*** TESTO CITATO ***
Young Jazz 2014. La decima edizione

Foto: Fabio Ciminiera










Young Jazz 2014. La decima edizione

Foligno – 22/24.5.2014


Il racconto della decima edizione di Young Jazz è, in realtà, una successione di immagini e riflessioni scaturite dai concerti e dal loro impatto sulla città e sul pubblico. Una città ribollente di attività – Quintana, passaggio del Giro d’Italia, chiusura della campagna elettorale – dove il festival ha avuto un ruolo preciso ed efficace nel porsi come legame tra le varie iniziative. Basta un esempio su tutti: l’area del festival, la “via del jazz” che porta dall’Auditorium San Domenico all’Info Point e a Piazza del Grano dove era allestito il palco per le esibizioni all’aperto, è stata interamente coperta dalla rete wifi libera di Young Jazz: un segnale della volontà di incidere sulla vita della città nei giorni del festival, di renderla partecipe e coinvolta. Nello stesso senso, sia pure in maniere differenti, hanno agito il “corpo armato” costituito dai tantissimi volontari dell’associazione oppure le iniziative della sezione Jazz Community: la ricerca di un dialogo e di una partecipazione forte da condividere con la città.
*** DATI MOSTRATI ***
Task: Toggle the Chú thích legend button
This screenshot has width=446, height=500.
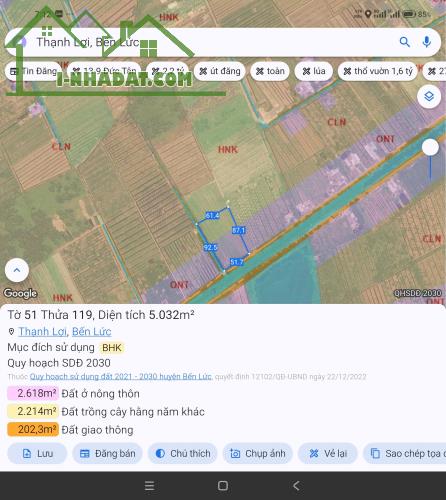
***
### LE CONSEGNE
#1 Rispondi a queste domande sul testo dedicato al festival Young Jazz:
(a) In quale città e in quali giorni si è svolta la decima edizione?
(b) Quali altre attività animavano la città in quei giorni?
(c) Quale zona era coperta dalla rete wifi libera del festival?
#2 Riprendi il testo sul festival Young Jazz e proseguilo dopo l'ultima frase.

### RISPOSTE SCRITTE
#1
(a) A Foligno, dal 22 al 24 maggio 2014.
(b) La Quintana, il passaggio del Giro d'Italia e la chiusura della campagna elettorale.
(c) La "via del jazz", che va dall'Auditorium San Domenico all'Info Point e a Piazza del Grano.

#2
Immagini, si diceva. E la prima che viene alla mente è quella del palco principale, dell’Auditorium san Domenico dove si sono esibiti nei tre giorni “centrali” del festival, in rapida successione, il trio di Jakob Bro, il nuovo quartetto di Enrico Rava con Francesco Diodati, Gabriele Evangelista e Enrico Morello, Bobo Rondelli e l’Orchestrino per arrivare alla chiusura con Soupstar, il duo formato da Giovanni Guidi e Gianluca Petrella – i due musicisti che, negli anni, si sono assunti la direzione artistica del festival – raggiunti nel corso dell’esibizione da numerosi ospiti e pronti a terminare la loro esibizione lanciando una street band verso il palco esterno per il concerto serale. Un palco avvolto da una scenografia stretta intorno ai musicisti e cangiante grazie alle luci puntate sui lati della scena.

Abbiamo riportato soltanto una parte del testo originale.